◆ Data provided
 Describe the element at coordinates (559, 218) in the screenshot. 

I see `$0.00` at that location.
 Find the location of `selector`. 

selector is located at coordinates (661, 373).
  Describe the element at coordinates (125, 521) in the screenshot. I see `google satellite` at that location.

◆ Exercise directions
Which lines in the entries above contain the string "coordinates", with case counting? Return each of those lines in full.

◆ Exercise response
 Describe the element at coordinates (559, 218) in the screenshot. 
selector is located at coordinates (661, 373).
  Describe the element at coordinates (125, 521) in the screenshot. I see `google satellite` at that location.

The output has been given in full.